Tax losses carried forward for which deferred tax assets have not been recognized in the statement of financial position were $3.8 million for the year ended December 31, 2020 as compared to $1.3 million for the year ended December 31, 2019. Deferred tax assets will be recognized for unused tax losses to the extent that it is probable that taxable profit will be available against which the losses can be utilized. Currently no deferred tax assets from tax losses carried forward are recognized.
5.B. Liquidity and Capital Resources
Liquidity and Capital Resources
Overview
We are a clinical development stage AI-immunology company that has not generated revenues for the years ended December 31, 2021, 2020 or 2019. We are exposed to a variety of financial risks including liquidity risks. We have incurred significant losses and negative cash flows from operations since our inception. As of December 31, 2021, we had an accumulated deficit of $50.4 million and expect to continue to incur significant losses for the foreseeable future.
As of December 31, 2021 and December 31, 2020, our available liquidity, comprised of cash and cash equivalents, was $32.2 million and $5.8 million, respectively and our total equity was $32.4 million and $7.0 million, respectively. We have not generated any revenues during the periods ended December 31, 2021 and December 31, 2020 and we do not anticipate generating significant revenues unless and until we successfully complete Phase 2b development and obtain an out-licensing partnership of any current or future product candidates.
In August 2020, we executed a loan agreement, or the EIB Loan Agreement, with the European Investment Bank, or EIB, for a principal amount of €20.0 million, divided into three tranches of €7.0 million, €6.0 million and €7.0 million on the EIB Loan. Under the EIB Loan Agreement, the EIB Loan tranche balances are due six years from their respective disbursement dates. For all tranches, EIB is entitled to an aggregate of 1,003,032 cash settled warrants with an exercise price of 1 DKK per warrant. The 351,036 warrants attributable to the first tranche of €7.0 million were incorporated in the articles of association on December 17, 2020. As of December 31, 2021, we initiated the draw down of the first tranche of the EIB Loan Agreement amounting to €7.0 million. The Company received the first tranche of €7.0 million on February 17, 2022.
In September 2020, we received $6.6 million of additional funding from the issuance of 745,380 of our ordinary shares as part 1 of our “bridging round” with outside investors. On October 15, 2020, we successfully completed part 2 of our “bridging round” of capital with outside investors in the amount of $2.4 million from the issuance of 269,136 of our ordinary shares and received the proceeds in November 2020.

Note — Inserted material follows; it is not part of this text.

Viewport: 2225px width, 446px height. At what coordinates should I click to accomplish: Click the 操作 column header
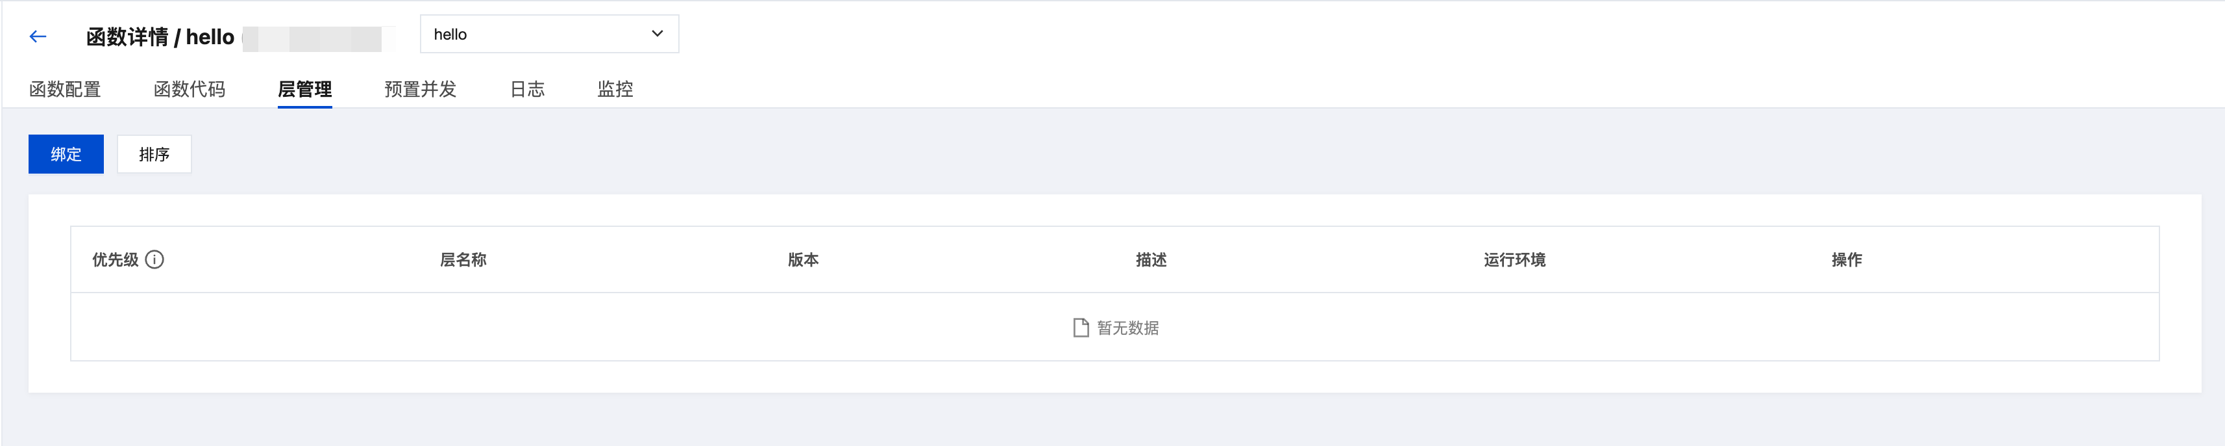click(x=1846, y=259)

In October 2020, we entered into a lease for approximately 1,356 square meters, which is allocated on 839 square meters of office space, and 518 square meters of laboratory space in Hørsholm, Denmark. The commencement date for the lease of the 839 square meters of office space was February 1, 2021 and the lease continues for a term of 10 years from that date. In October 2020, we entered into a lease for approximately 518 square meters, which was allocated for additional laboratory space, in Hørsholm, Denmark. The commencement date for the lease is August 13, 2021 and the lease continues for a term of 10 years with a subsequent 12-month cancellation notice period. The lease agreement contains an early termination provision which would trigger a termination fee of $2.7 million. The initial monthly payment is expected to be between $28,000 and $30,000, which consists of $12,000 for the office space, and is expected to be between $16,000 and $18,000 for the laboratory space. Through-out the term, the lease is subject to annual increases ranging from two to four percent on the annual lease payment amount.
In addition to the ordinary lease payments, we obtained financing from DTU Science Park A/S (“DTU”) for rebuilding the laboratory facility and engineering building to match ours needs. We will repay the $1.3 million financing at a fixed interest rate of 6% over 8 years. If the lease is terminated due to default by us before the outstanding balance, including interest accrued, has been repaid, the remaining balance is due immediately. As of December 31, 2021, the Company is still in discussions with DTU on the final settlement terms. Consequently, no payments have been made to date and we continue to accrue interests on the outstanding balance.
On February 5, 2021, we completed our IPO through which we issued and sold 3,000,000 ADSs, each of which represents one ordinary share, at a price to the public of $10.00 per ADS. We received aggregate net proceeds of $25.3 million from the IPO, after deducting the underwriting discounts and commissions and offering expenses. Upon the completion of the IPO, our registered, issued, and outstanding share capital was nominal DKK 19,198,668.